I like it. It kinda reminds me of "I Love Rock 'n' Roll," musically. I can't wait to hear the rest of the album.

John Fredland (jfredland), Saturday, 19 March 2005 04:32 (twenty-one years ago)

fun.

I got the job because I was so mean, while somehow appearing so kind. (AaronHz), Saturday, 19 March 2005 04:33 (twenty-one years ago)

Terrible.

Patrick South (Patrick South), Saturday, 19 March 2005 07:46 (twenty-one years ago)

The tune moves along as if it just took a bong hit. Hmmm.. makes me think those might have been some HAZY sessions. Weezer's "Sgt.Pepper" anyone??


ZionTrain, Saturday, 19 March 2005 20:01 (twenty-one years ago)

I thought they'd dumped Rick Rubin and were going to self-produce it?

Nick H (Nick H), Saturday, 19 March 2005 20:14 (twenty-one years ago)

Rick Rubin didn't do the day-by-day but he worked on the pre-production, and oversaw from a far. Came back in for Rivers' final vocal performances. He's the guru.

miccio (miccio), Saturday, 19 March 2005 20:17 (twenty-one years ago)

OMG

it's like it's 1998 all over again. Kottonmouth Kings, Space Monkeys and Bran Van 3000 4 life!!!!

The Good Dr. Bill (The Good Dr. Bill), Saturday, 19 March 2005 21:16 (twenty-one years ago)

for the record, this is a good thing.

The Good Dr. Bill (The Good Dr. Bill), Saturday, 19 March 2005 21:16 (twenty-one years ago)

i expected somethig much worse. it is fun to marry steve miller with rap.

alex in mainhattan (alex63), Saturday, 19 March 2005 21:48 (twenty-one years ago)

this is greeeat.

Hari A$hur$t (Toaster), Sunday, 20 March 2005 19:44 (twenty-one years ago)

http://www.pitchforkmedia.com/tracks/05-03-22.shtml

This is such a stupid review. This guy is obsessed with college students and not much else. Is that all you need to get a writing job at pitchfork? Apart from the two words we get about the music "guitar solo" (for those who can't find them; it's hard i know) he just rants about the lyrics in a vaguely coherent manner. I happen to like this song (not love - but certainly not hate) and I love 'You Shook Me All Night Long' - in a decidedly un-ironic way.

What's worse - the kid that drinks beer, hangs carmen electra on his wall and probably listens to John Mayer. Or is it the guy that takes easy shots at people like our friend? At least the kid doesn't need irony to justify anything. He probably thinks it's ten thousand spoons when all you need is a knife.

(NB: I know Nick posts here and I don't mean this as a personal attack at all - but man, that review sucks.)

"The only thing worse than this song's "ironic" 1-4-5, "ironic" lyrics, and "ironic" guitar solo are the people who genuinely like it all. You know the type-- he threw the party in Lowell House last week that had "Laid" and "Instant Pleasure" and "You Shook Me All Night Long" and "TNT" and "Baba O'Riley" on his Winamp playlist. He hung "Must Be 21 to Drink" signs on the walls between his Belushi poster and the inkjet printout of Carmen Electra wearing suspenders. He made a point of telling everyone he bought Smirnoff Ice "for the ladies." He wears flip-flops year-round, studies government, and at last count, has five different nicknames for his dick.

----

[Requests]
1. Answer from the thread:
(a) Which song does John Fredland say the track reminds him of musically?
(b) According to miccio, what did Rick Rubin come back in for?
(c) What does alex in mainhattan say it is fun to marry with rap?
2. Quote the stretch of the thread from "Rick Rubin didn't" through "3000 4 life!!!!".
The listing that comes next has no connection to the thread.

[Recorded information]
----

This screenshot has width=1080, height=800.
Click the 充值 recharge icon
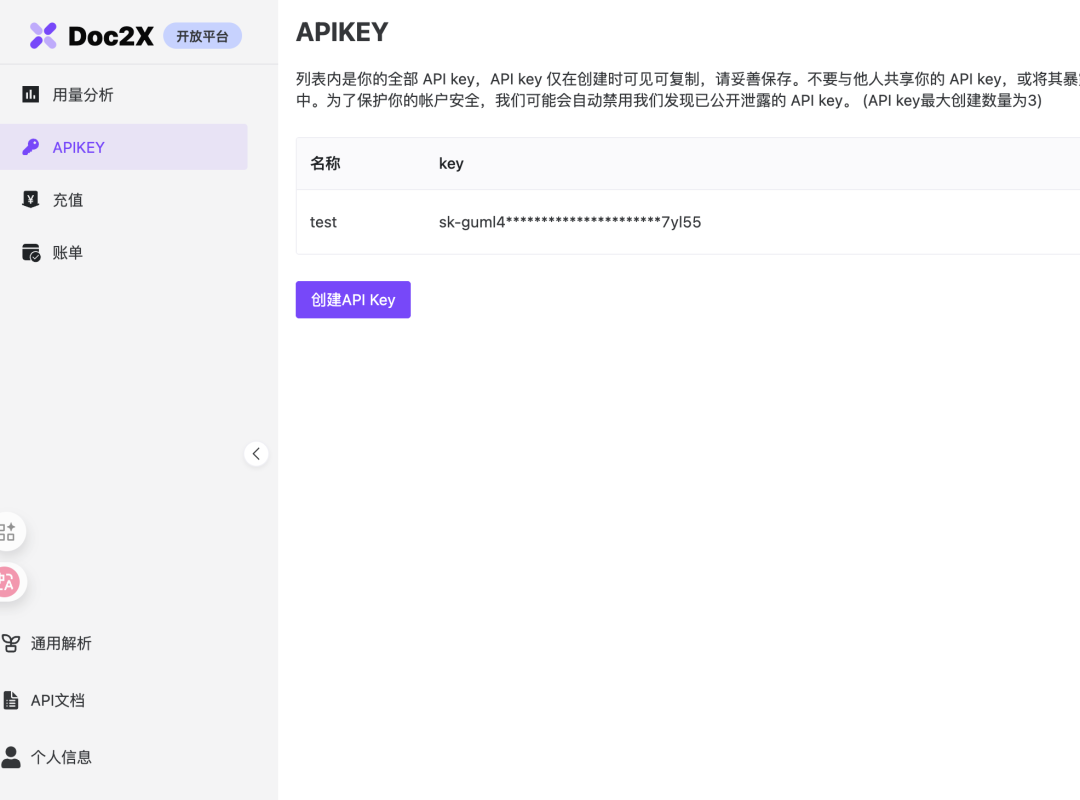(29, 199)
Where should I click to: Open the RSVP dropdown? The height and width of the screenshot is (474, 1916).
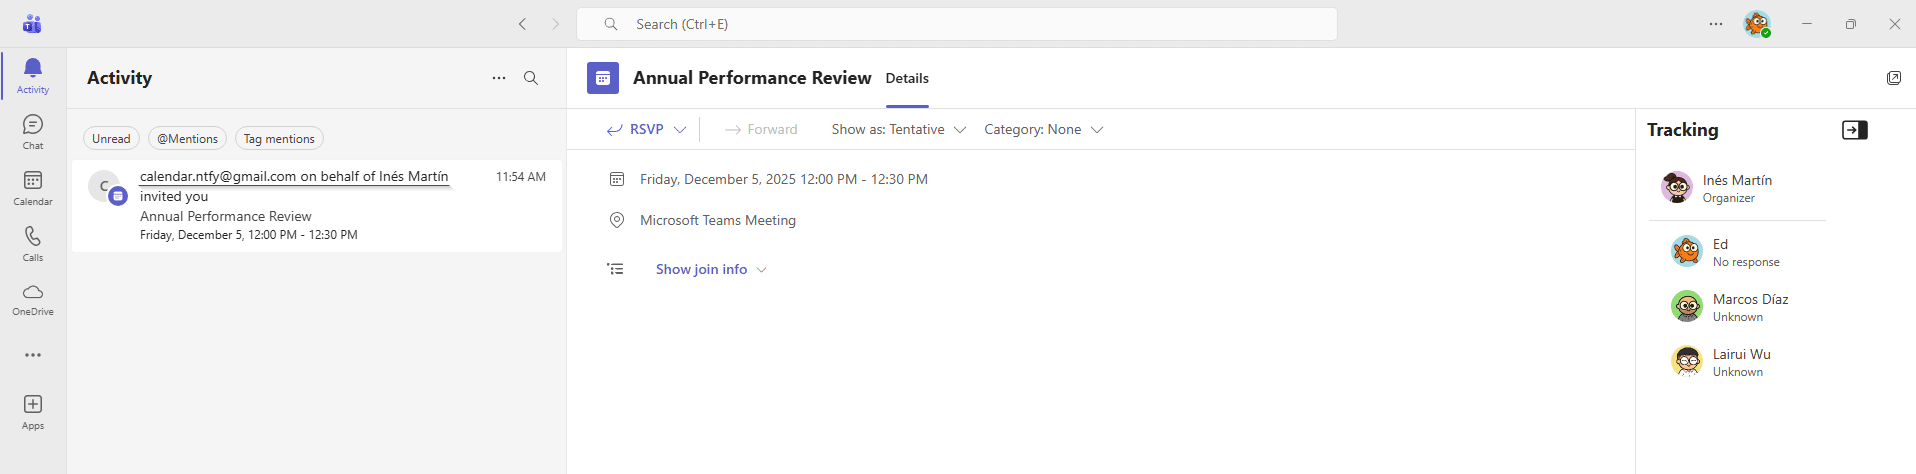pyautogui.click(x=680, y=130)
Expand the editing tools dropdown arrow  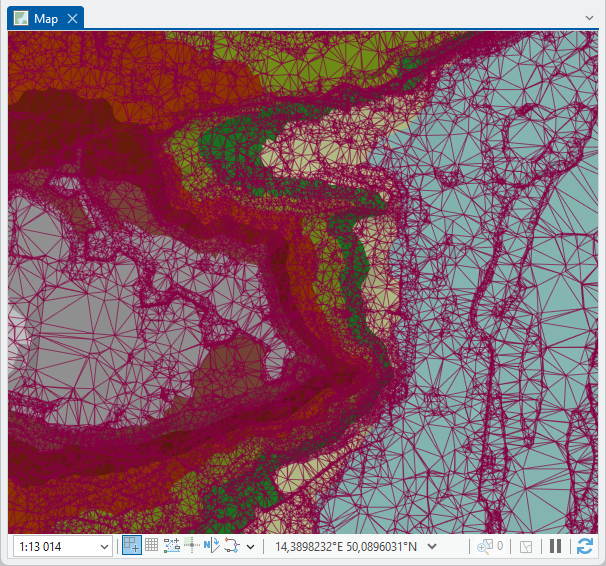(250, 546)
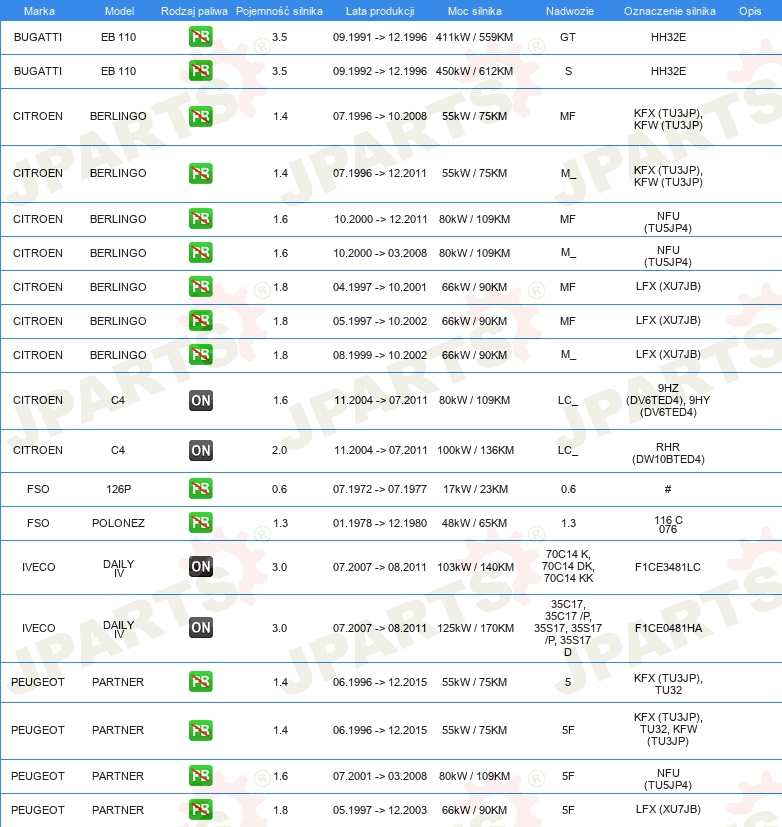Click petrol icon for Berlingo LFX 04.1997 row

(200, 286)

----

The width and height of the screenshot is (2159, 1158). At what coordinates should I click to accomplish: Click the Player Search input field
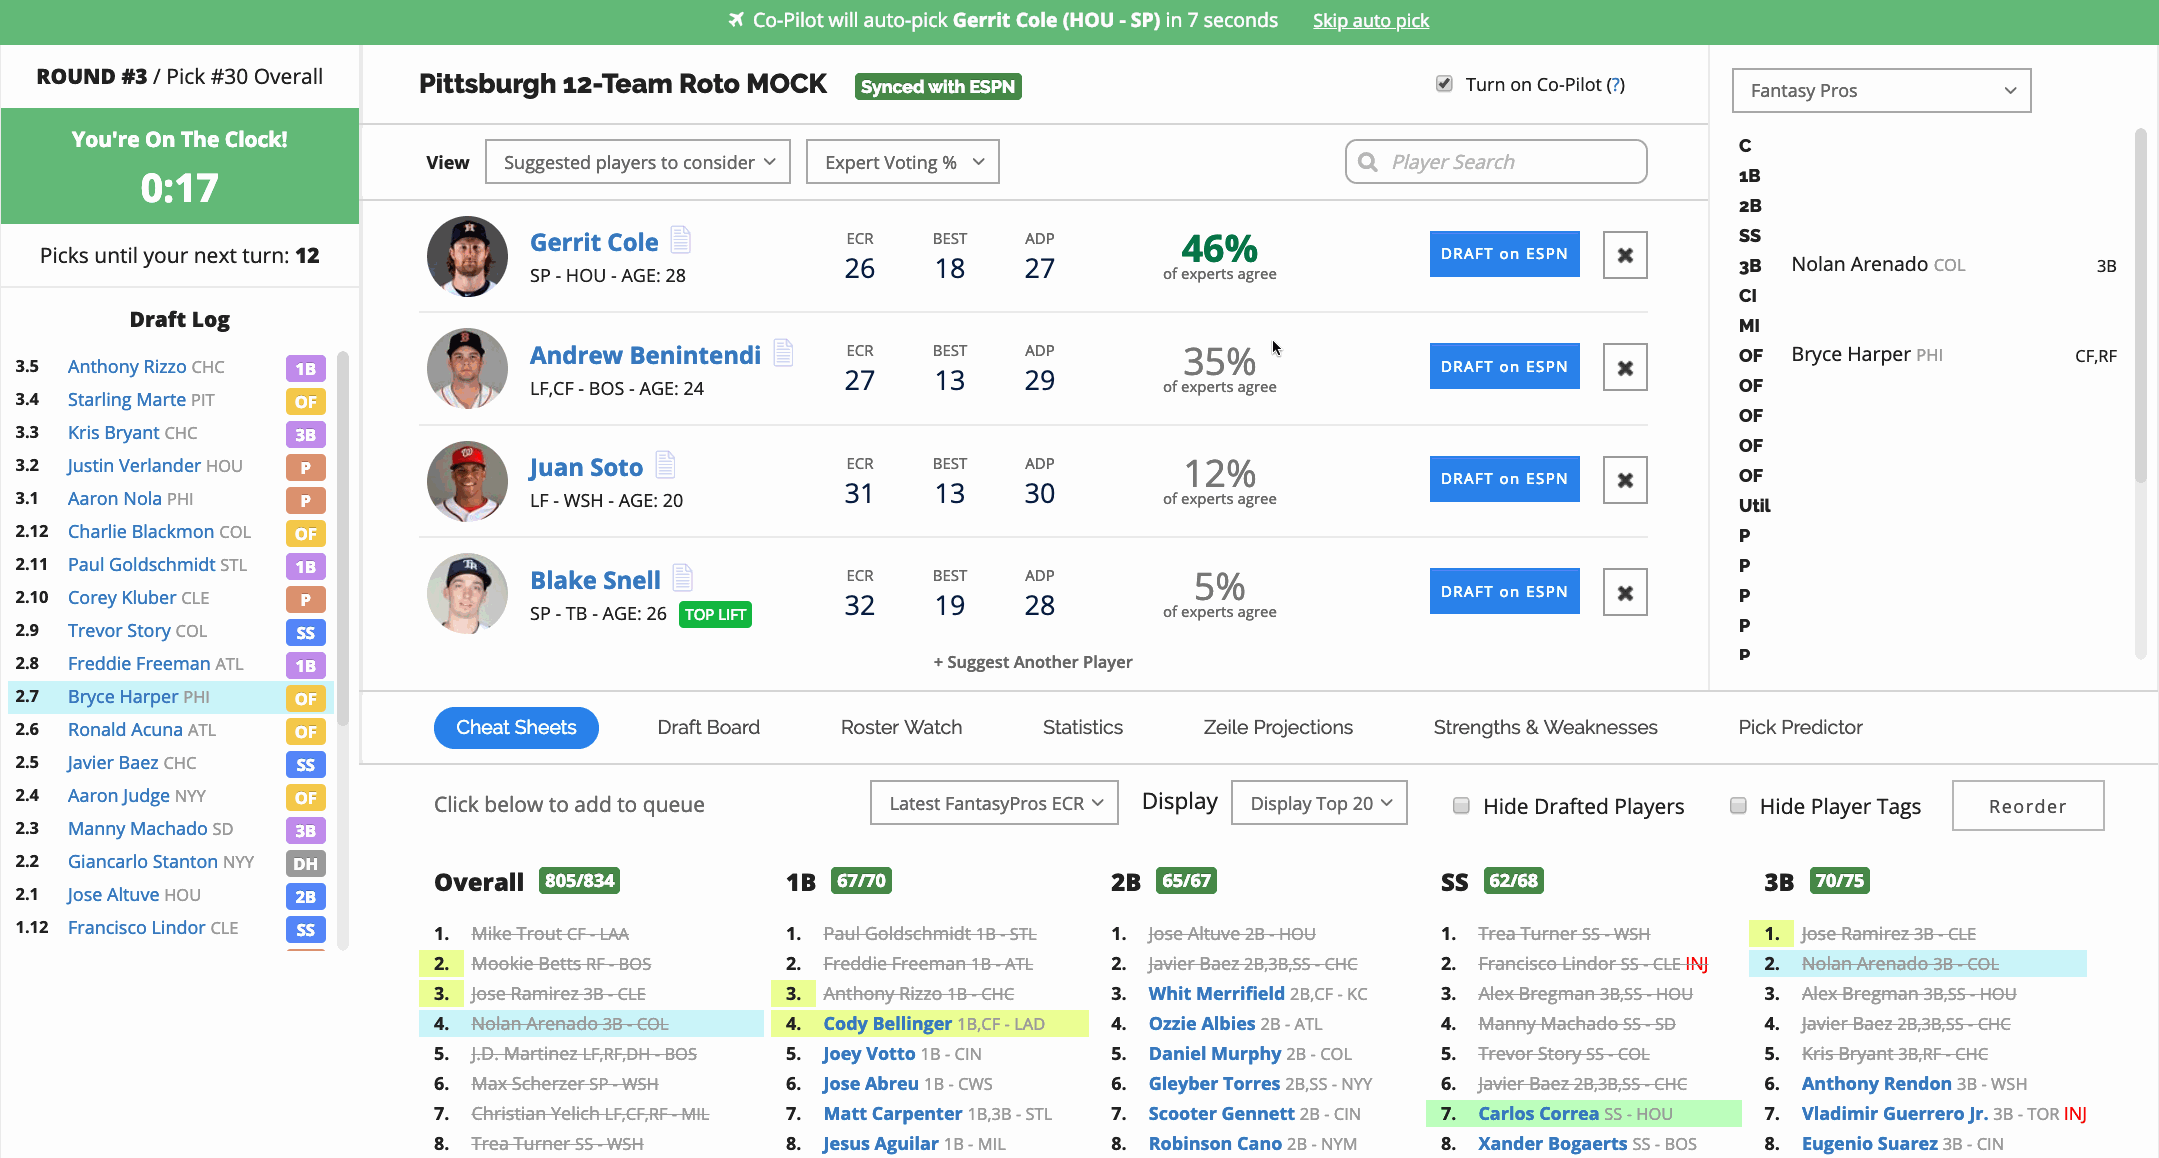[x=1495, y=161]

----

[Answers for the tasks]
1.
(a) "I Love Rock 'n' Roll"
(b) Rivers' final vocal performances
(c) Steve Miller

2.
Rick Rubin didn't do the day-by-day but he worked on the pre-production, and oversaw from a far. Came back in for Rivers' final vocal performances. He's the guru.

miccio (miccio), Saturday, 19 March 2005 20:17 (twenty-one years ago)

OMG

it's like it's 1998 all over again. Kottonmouth Kings, Space Monkeys and Bran Van 3000 4 life!!!!